Select Committee on Standards and Privileges Minutes of Evidence

Examination of Witness (Questions 180 - 199)



  180. So what you tell me in the case of Mr Winslow, he was working exceedingly long hours, as indeed was Mr Reid, during the time before the Election, but by then Mr Reid was employed, was he not, by the Labour Party?
  (Mr Rowley) Yes.

  181. Going back before then, was Mr Winslow working long hours even in the early stages?
  (Mr Rowley) Yes. It was very a difficult year; very, very hard throughout that year, so he was working much harder.

  182. Was there a clocking-in or clocking-out system in operation?
  (Mr Rowley) No.

  183. How could you assess the hours that he was working from your position as General Secretary?
  (Mr Rowley) Once we moved into Delta House it was easy to access because it was an open plan office and as well as that I had an office at the top end of the open plan office. It was a small office but generally I worked out on the floor along with the staff, so I was there in the evenings and he was there in the evenings, and he was putting in a lot of hours. Certainly in Chris's case, I remember in one instance he was told by one senior politician to go home because he had the flu and was still working very hard, but we were under a lot of pressure and everybody was working hard.
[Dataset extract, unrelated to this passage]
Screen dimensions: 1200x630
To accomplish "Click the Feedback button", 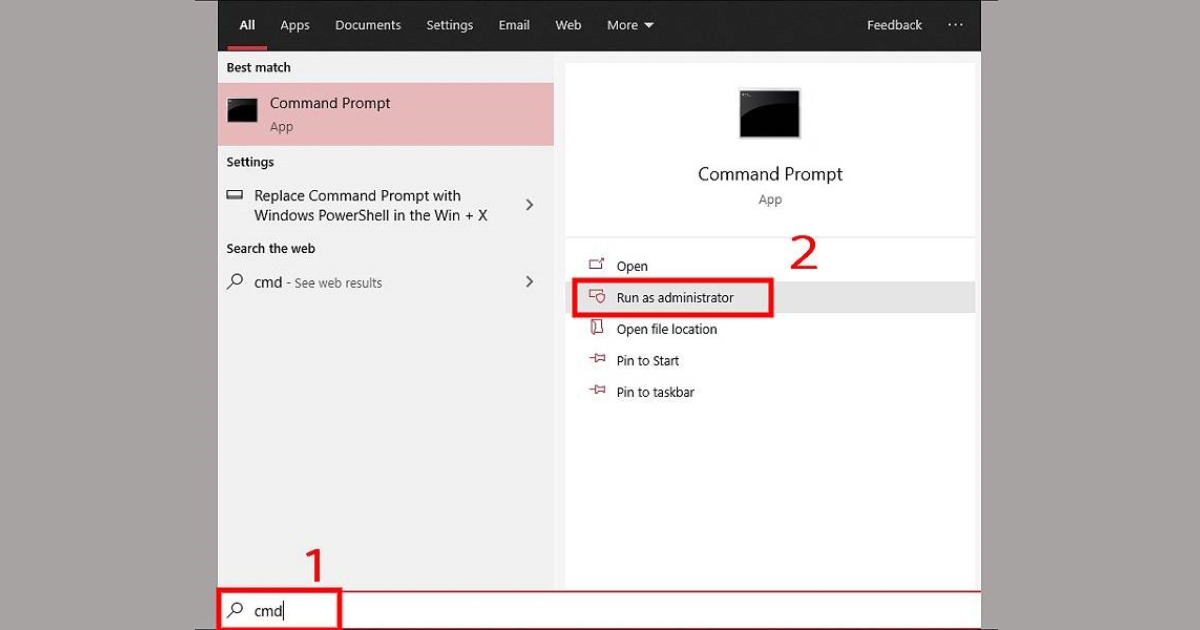I will pos(894,25).
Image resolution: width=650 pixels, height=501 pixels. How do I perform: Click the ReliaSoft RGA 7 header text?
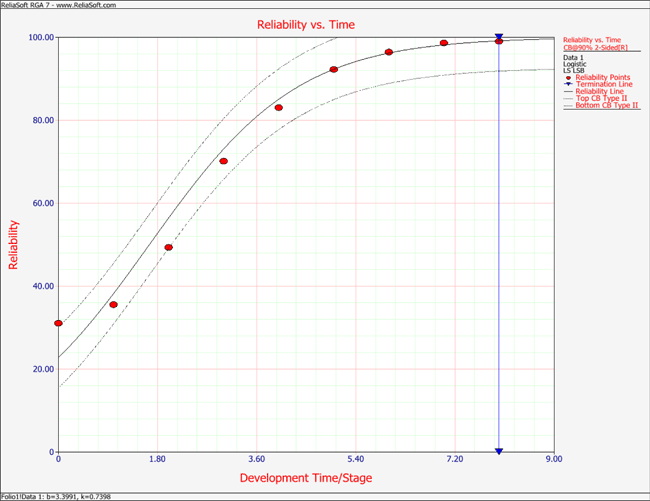click(x=60, y=5)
  184. May I ask you: you say you came to a realisation that what was happening was wrong. When did that Damascus road to conversion occur?
  (Mr Rowley) I am not sure what you mean by Damascus road to conversion.

  185. You say one moment that it came to your notice or you acknowledge, well, you knew—let me put it that way—you knew all the way through what the arrangement was that you had made with Mr Reid or Mr Maxton, indirectly with Mr Maxton. Is that correct?
  (Mr Rowley) Yes.

  186. Did you, when you made that arrangement, regard it to be improper?
  (Mr Rowley) I do not think I gave it that much thought. What I was told when the first arrangement was put in place, that this was something that happened in the past. I was given names of people my predecessor had been involved with in similar arrangements. That this was almost, to use the words, custom and practice. I took it that this was something that happened previously. We were absolutely desperate to get staff and we made these arrangements, so I am not going to say to you that I did not know that it was an improper thing to do. What I am saying to you is that I really did not give it that much thought. Certainly, from the point where John Reid raised it with me and raised it as being something that was not proper, something which could cause problems, obviously from that point on I was very much aware that it was something that was not necessarily the right thing to do. Yes, we continued to use that practice right until the Election.
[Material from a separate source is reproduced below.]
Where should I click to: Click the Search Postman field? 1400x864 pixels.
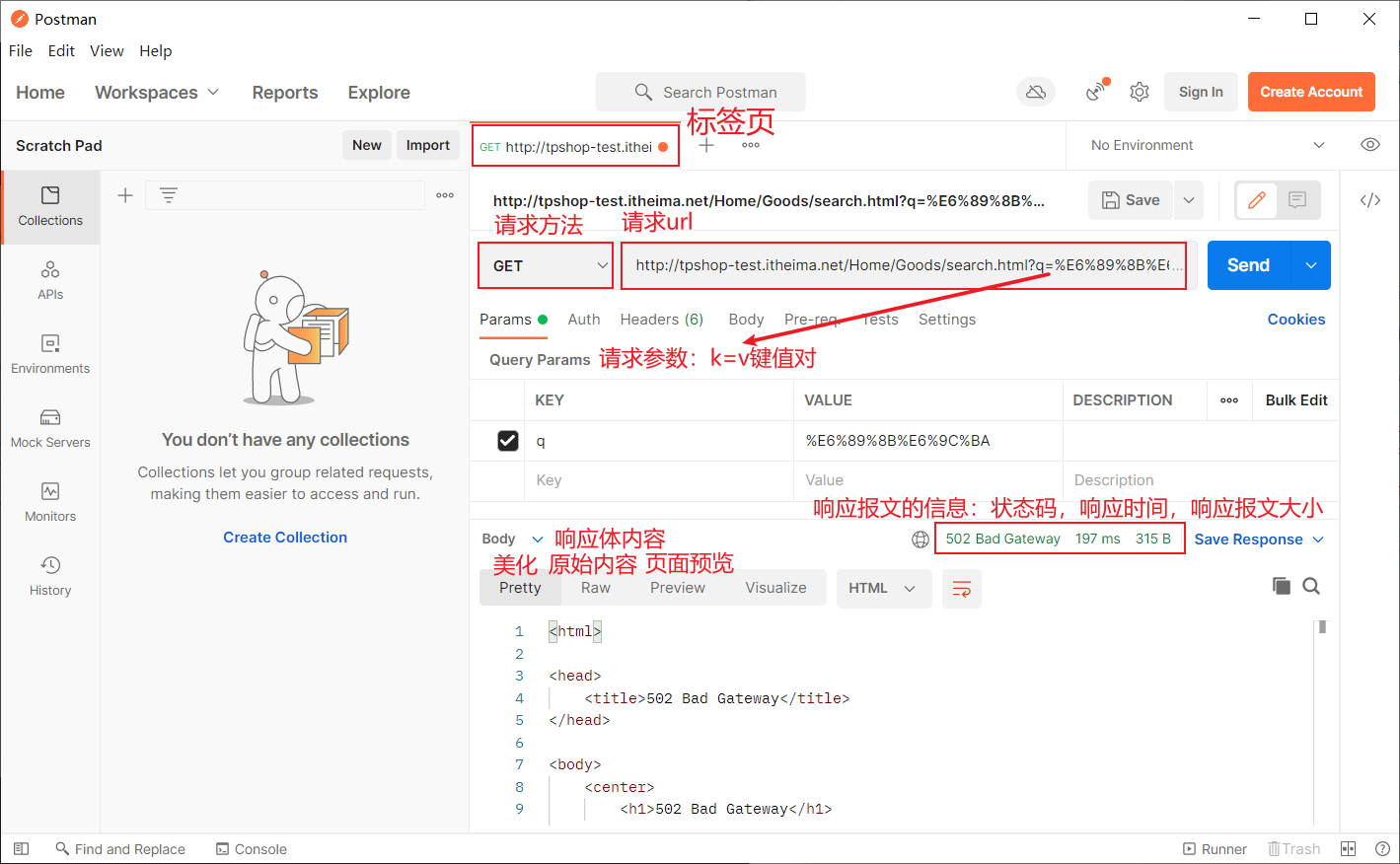700,92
  187. Your experience of party administration has been over a long time. I would put it to you that if what had been put to you had been at an earlier stage, namely at the agreement that aid would be available full-time, but paid at the same time through the office cost allowance, that is up in lights. That was the agreement. That is up in lights that that was improper, surely?
  (Mr Rowley) I am saying to you, I am not claiming that I was somehow innocent up to the point where John Reid drew it to my attention. What I am saying to you is that I did not give it much thought. It was something that was practice. I have already tried to say to the Committee that my view is that it is probably something which has been practised much more widely than simply two individuals in that particular case. Therefore, I did not give it much thought. I am not claiming that I did not know there was anything wrong. I am simply saying that I did not think about it much. We were very desperate for staff. We had major staff shortages within the party at Scotland at that time. We were 14 points behind in the opinion polls. We had real problems outwith the party itself. The party was in some sense in absolute chaos and had been very badly managed. Therefore, I was very glad he offered his staff.

  188. Is it not possible that the reason why you took that view at the time, rather than now you looking at it in retrospect, was that Mr Reid—this is his explanation - which is the least(?) one, had offered you an individual to work full-time whilst he continued to employ that individual, namely his son. That is why you thought at the time, "That sounds okay".
  (Mr Rowley) No. I am absolutely clear on this. There are two things for me to do. One is to tell a lie and say, "Yes, there was some arrangement in place." The other is to tell the truth. I am telling the truth and I have told the truth from day one: that the arrangement I made with John Reid was that Kevin Reid would be employed by the party on a part-time basis, but would work full-time for the party and his salary would be made up by John's allowances. That was the arrangement by Westminster that I made with John; the discussion I had with John; and if I say anything that wavers from that I would be lying. That was the arrangement that was put in place. That arrangement stayed in place until John got himself into a right panic over some article that appeared in the paper down here and started to phone me, and when I did not reply started phoning others. That is true and is exactly what happened.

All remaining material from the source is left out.